The constituent parts of chemicals, a kind of "bricks" from which they are built, are chemical particles, and these are primarily atoms and molecules. Their dimensions lie in the range of lengths of the order of 10 -10 - 10 -6 meters (see Fig. 1.5).

Smaller particles and their interactions are studied by physics, these particles are called microphysical particles. The processes in which large particles and bodies take part are again studied by physics. natural objects, which form the surface of the Earth, is studied by physical geography. The sizes of such objects range from a few meters (for example, the width of a river) to 40,000 kilometers (the length of the earth's equator). Planets, stars, galaxies and the phenomena that occur with them are studied by astronomy and astrophysics. The structure of the Earth is studied by geology. Another natural science - biology - studies the living organisms inhabiting the Earth. By the complexity of their structure (but not by the complexity of understanding the nature of interactions), the simplest are microphysical objects. Next come the chemical particles and the substances formed from them. Biological objects (cells, their "details", living organisms themselves) are formed from chemicals, and, consequently, their structure is even more complex. The same applies to geological objects, for example, rocks made up of minerals (chemicals).

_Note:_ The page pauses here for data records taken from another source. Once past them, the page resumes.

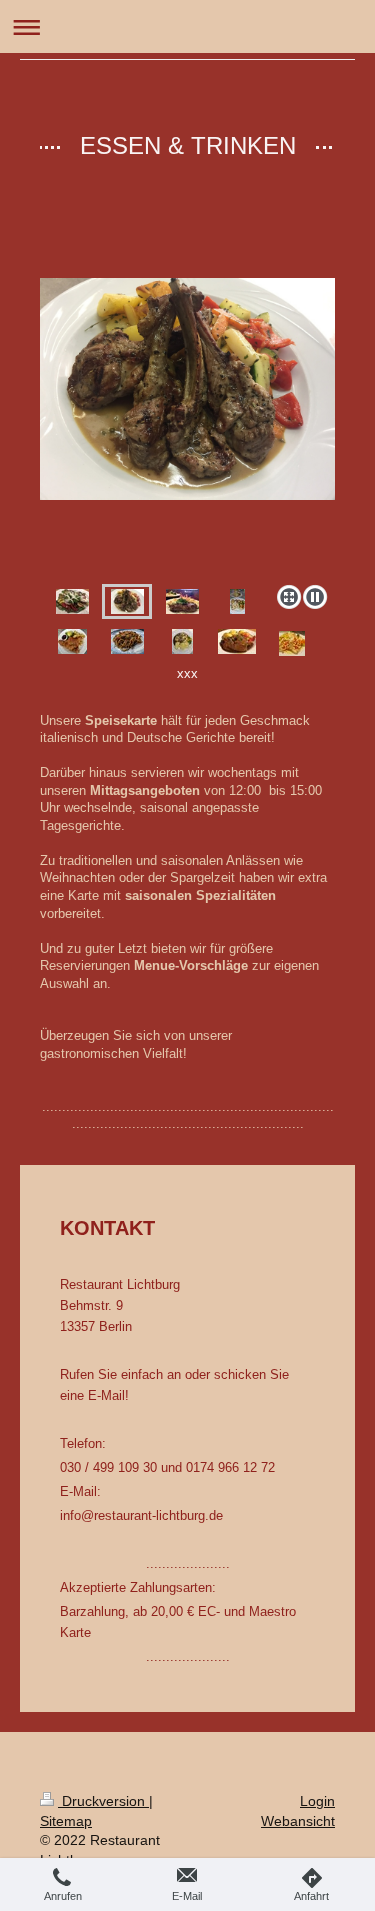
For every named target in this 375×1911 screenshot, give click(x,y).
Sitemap (66, 1821)
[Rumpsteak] (182, 601)
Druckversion (103, 1801)
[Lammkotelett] (187, 427)
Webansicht (298, 1821)
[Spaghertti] (127, 641)
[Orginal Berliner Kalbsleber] (182, 641)
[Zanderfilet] (237, 601)
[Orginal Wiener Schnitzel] (72, 641)
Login (317, 1801)
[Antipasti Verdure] (72, 601)
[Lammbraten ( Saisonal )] (237, 641)
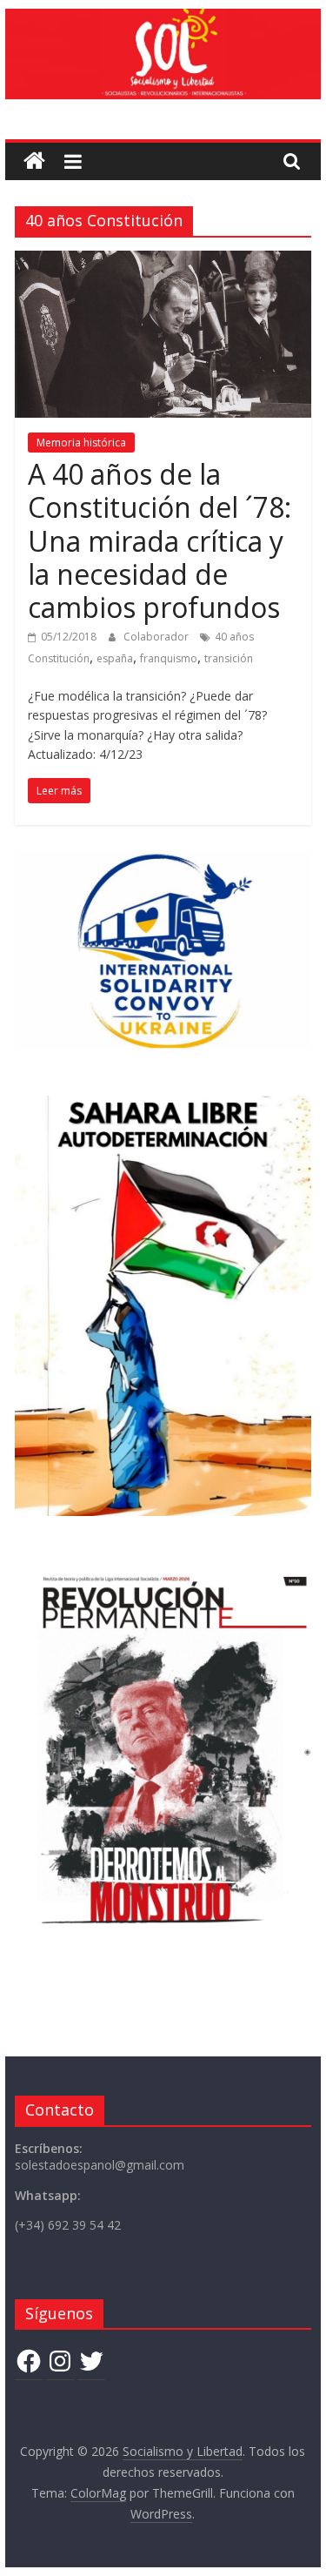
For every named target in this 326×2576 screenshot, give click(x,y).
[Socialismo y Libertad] (163, 19)
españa (114, 658)
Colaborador (157, 636)
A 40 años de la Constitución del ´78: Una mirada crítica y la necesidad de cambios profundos (159, 541)
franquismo (168, 658)
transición (228, 658)
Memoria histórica (81, 442)
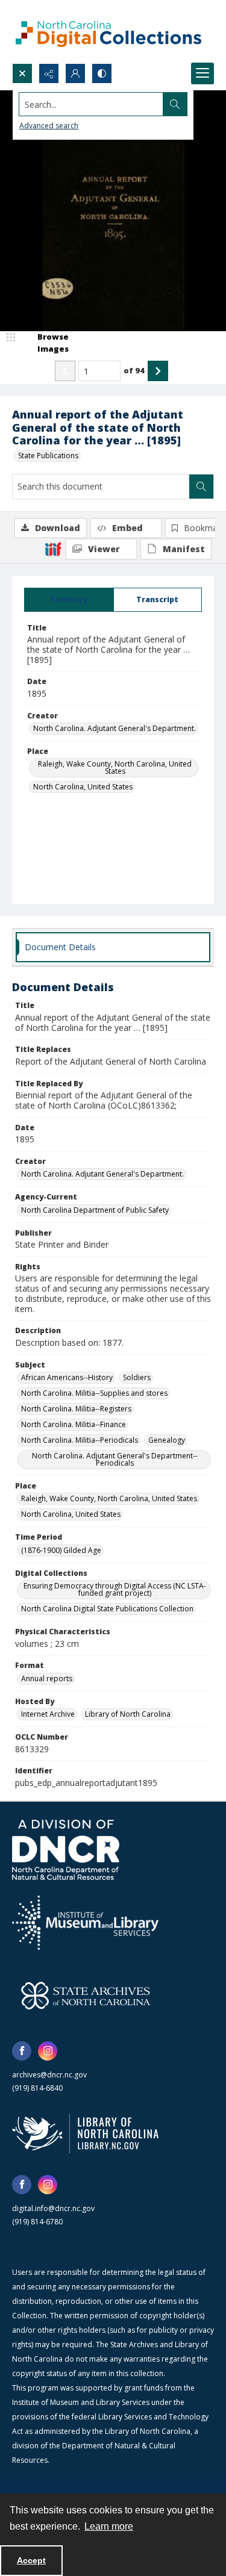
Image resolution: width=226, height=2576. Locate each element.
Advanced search (48, 125)
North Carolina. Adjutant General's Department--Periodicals (115, 1459)
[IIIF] (53, 548)
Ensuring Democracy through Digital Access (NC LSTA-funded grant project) (115, 1589)
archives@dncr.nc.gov (49, 2075)
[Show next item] (158, 371)
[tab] (69, 599)
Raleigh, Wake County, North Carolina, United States (115, 767)
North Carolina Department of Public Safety (95, 1210)
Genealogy (166, 1440)
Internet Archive (48, 1714)
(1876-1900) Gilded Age (61, 1550)
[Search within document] (201, 486)
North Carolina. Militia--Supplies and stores (94, 1393)
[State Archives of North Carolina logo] (85, 1995)
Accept (31, 2560)
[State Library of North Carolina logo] (85, 2133)
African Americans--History (67, 1377)
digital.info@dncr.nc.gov (53, 2208)
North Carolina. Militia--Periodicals (79, 1440)
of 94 (134, 370)
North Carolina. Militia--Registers (76, 1409)
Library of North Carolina (128, 1714)
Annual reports (46, 1678)
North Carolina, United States (83, 787)
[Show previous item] (65, 371)
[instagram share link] (47, 2051)
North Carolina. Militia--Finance (73, 1424)
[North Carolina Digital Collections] (108, 31)
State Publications (48, 455)
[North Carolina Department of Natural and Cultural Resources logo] (65, 1850)
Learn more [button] (108, 2526)
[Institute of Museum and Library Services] (85, 1923)
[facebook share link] (21, 2051)
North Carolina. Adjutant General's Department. (114, 728)
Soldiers (137, 1377)
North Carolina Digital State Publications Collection (107, 1609)
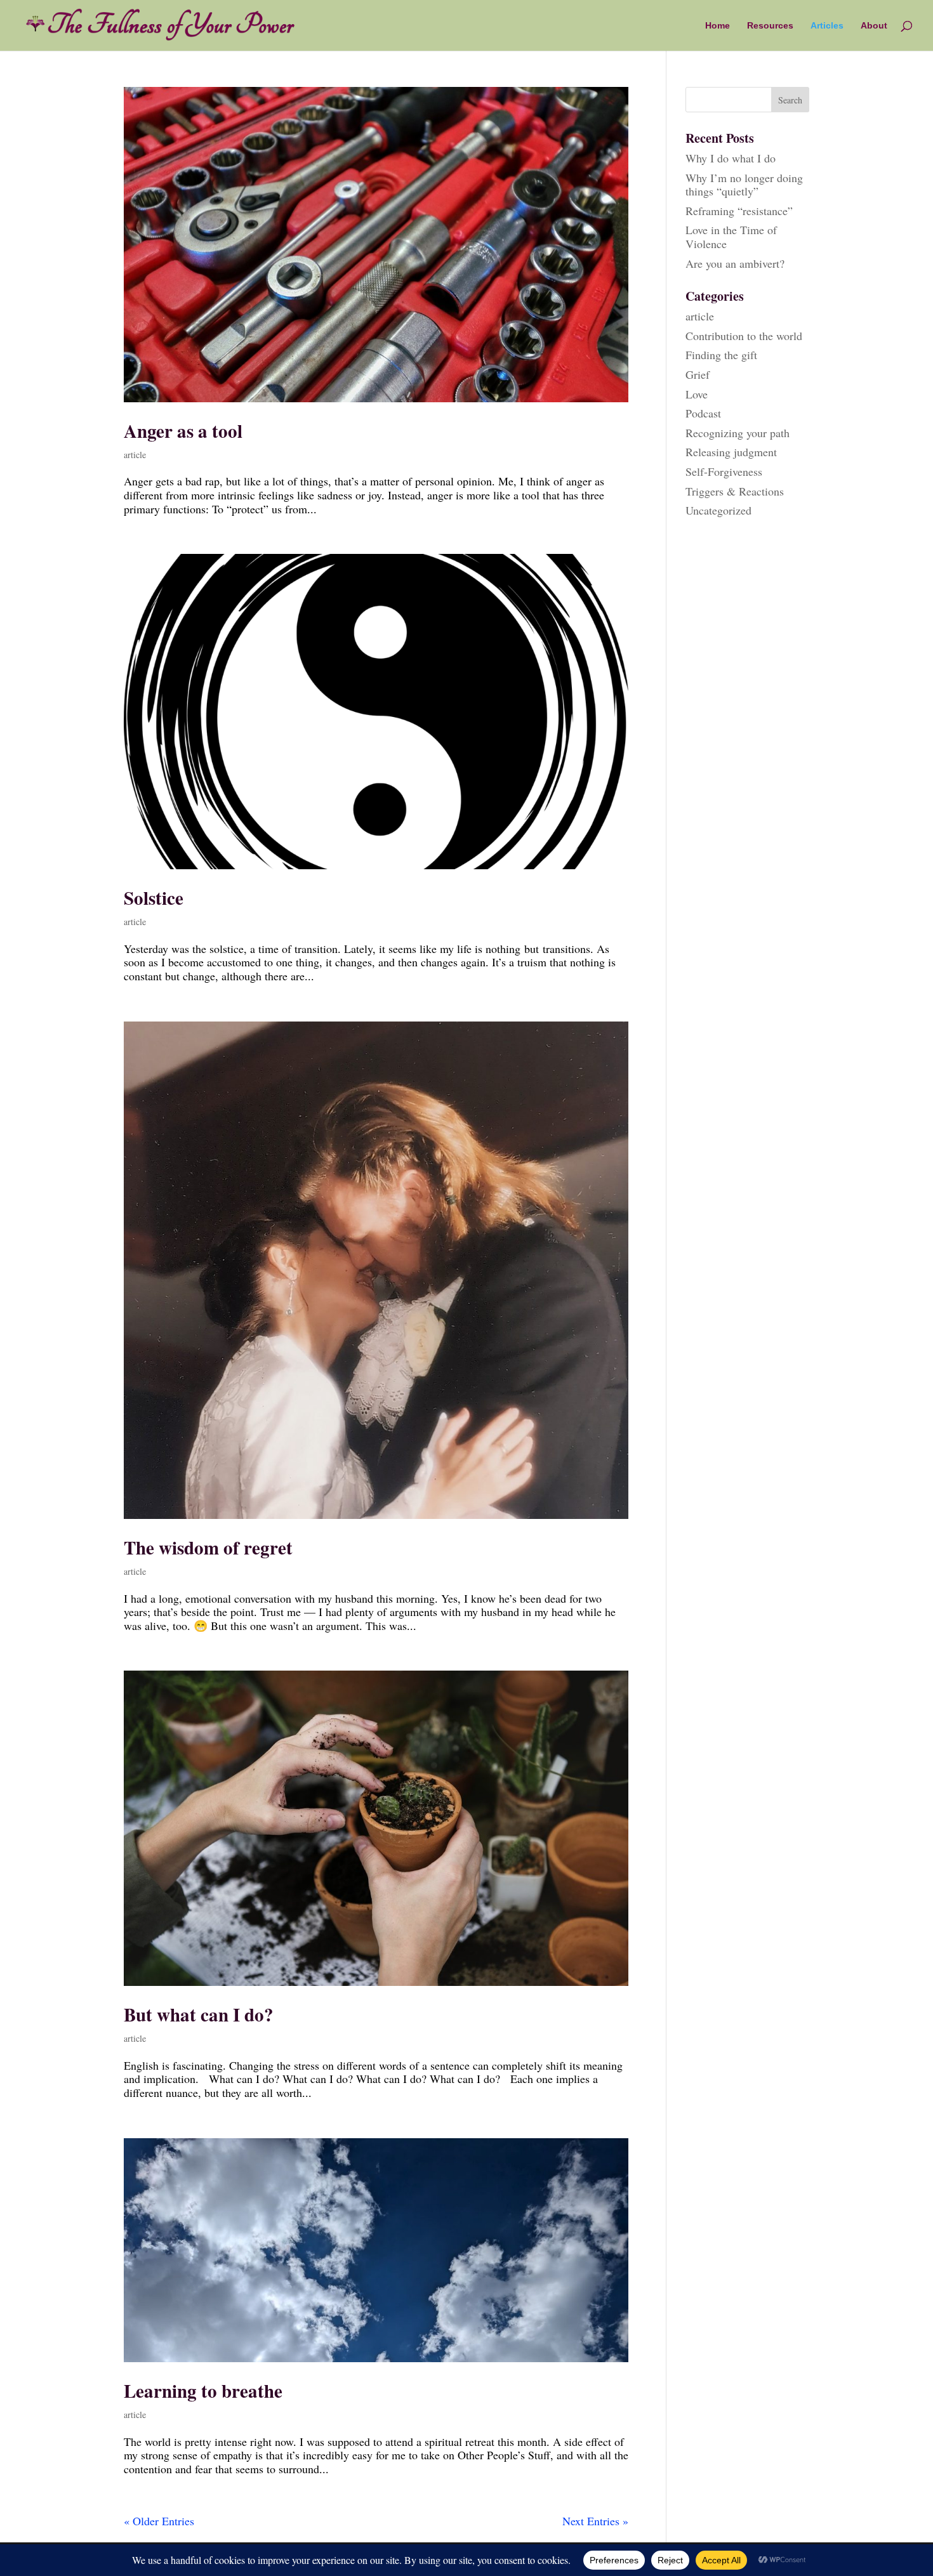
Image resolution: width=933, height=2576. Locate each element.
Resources (770, 25)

All natural sciences in the study of nature are based on physical laws. Physical laws are the most general laws of nature to which all material objects, including chemical particles, obey. Therefore, chemistry, studying atoms, molecules, chemical substances and their interactions, must make full use of the laws of physics. In turn, biology and geology, studying "their" objects, are obliged to use not only the laws of physics, but also chemical laws.

Thus, it becomes clear what place among loved ones natural sciences takes chemistry. This location is shown schematically in Figure 1.6.
Chemistry is closely related to physics. After all, even the same objects (atoms, molecules, crystals, gases, liquids) are studied by both of these sciences.

Back in the 18th century, the close connection between these two natural sciences was noticed and used in his work by the famous Russian scientist Mikhail Vasilievich Lomonosov (1711 - 1765), who wrote: "A chemist without knowledge of physics is like a person who must search for everything by touch. And these two sciences are so connected with each other, that one cannot be perfect without the other.

Now let's clarify what chemistry gives us as consumers?
First of all, chemistry is the basis of chemical technology - an applied science that develops industrial processes for obtaining a wide variety of chemicals. And such substances mankind uses a great variety. These are mineral fertilizers and medicines, metals and vitamins, fuels and plastics, components of building materials and explosives, and much, much more.

On the other hand, the human body contains a huge number of different chemicals. Knowledge of chemistry helps biologists to understand their interactions, to understand the causes of certain biological processes. And this, in turn, allows medicine to more effectively maintain people's health, treat diseases and, in the end, prolong human life.
And finally, chemistry is just a very interesting science. Far from everything has been studied in it yet, and there remains a wide scope for the use of the talents of new generations of scientists. In general, in the modern world there is practically not a single field of activity in which a person would not encounter chemistry to one degree or another.